Task directions — Which lines in the entries below contain the string "width", with case counting? Copy each of those lines.

========================

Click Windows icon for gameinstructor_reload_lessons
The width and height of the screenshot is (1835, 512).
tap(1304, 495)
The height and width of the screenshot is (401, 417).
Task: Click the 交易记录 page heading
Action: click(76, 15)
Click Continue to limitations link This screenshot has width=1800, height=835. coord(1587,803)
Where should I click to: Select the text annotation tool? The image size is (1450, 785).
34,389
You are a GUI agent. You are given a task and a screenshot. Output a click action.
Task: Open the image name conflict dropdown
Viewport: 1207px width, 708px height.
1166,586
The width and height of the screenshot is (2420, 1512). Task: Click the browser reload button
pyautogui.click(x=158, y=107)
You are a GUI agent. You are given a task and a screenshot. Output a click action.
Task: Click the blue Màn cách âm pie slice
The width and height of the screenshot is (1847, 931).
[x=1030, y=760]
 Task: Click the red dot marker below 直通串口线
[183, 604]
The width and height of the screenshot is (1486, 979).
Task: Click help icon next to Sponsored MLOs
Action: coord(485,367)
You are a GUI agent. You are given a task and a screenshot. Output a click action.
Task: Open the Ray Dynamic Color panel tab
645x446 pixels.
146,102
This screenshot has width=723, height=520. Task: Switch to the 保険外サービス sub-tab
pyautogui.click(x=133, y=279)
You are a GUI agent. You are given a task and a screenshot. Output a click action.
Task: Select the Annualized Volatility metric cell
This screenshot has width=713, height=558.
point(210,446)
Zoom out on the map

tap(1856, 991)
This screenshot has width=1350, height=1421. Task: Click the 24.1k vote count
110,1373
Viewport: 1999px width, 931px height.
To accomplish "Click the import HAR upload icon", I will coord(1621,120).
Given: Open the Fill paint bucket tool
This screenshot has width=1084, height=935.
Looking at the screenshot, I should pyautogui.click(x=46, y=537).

========================

Exercise solution —
The width and height of the screenshot is (1835, 512).
The height and width of the screenshot is (401, 417).
Click Continue to limitations link This screenshot has width=1800, height=835. coord(1587,803)
Viewport: 1207px width, 708px height.
The width and height of the screenshot is (2420, 1512). Task: Click the browser reload button
The width and height of the screenshot is (1847, 931).
The width and height of the screenshot is (1486, 979).
This screenshot has width=723, height=520. Task: Switch to the 保険外サービス sub-tab
This screenshot has width=713, height=558.
This screenshot has width=1350, height=1421. Task: Click the 24.1k vote count
Viewport: 1999px width, 931px height.
This screenshot has width=1084, height=935.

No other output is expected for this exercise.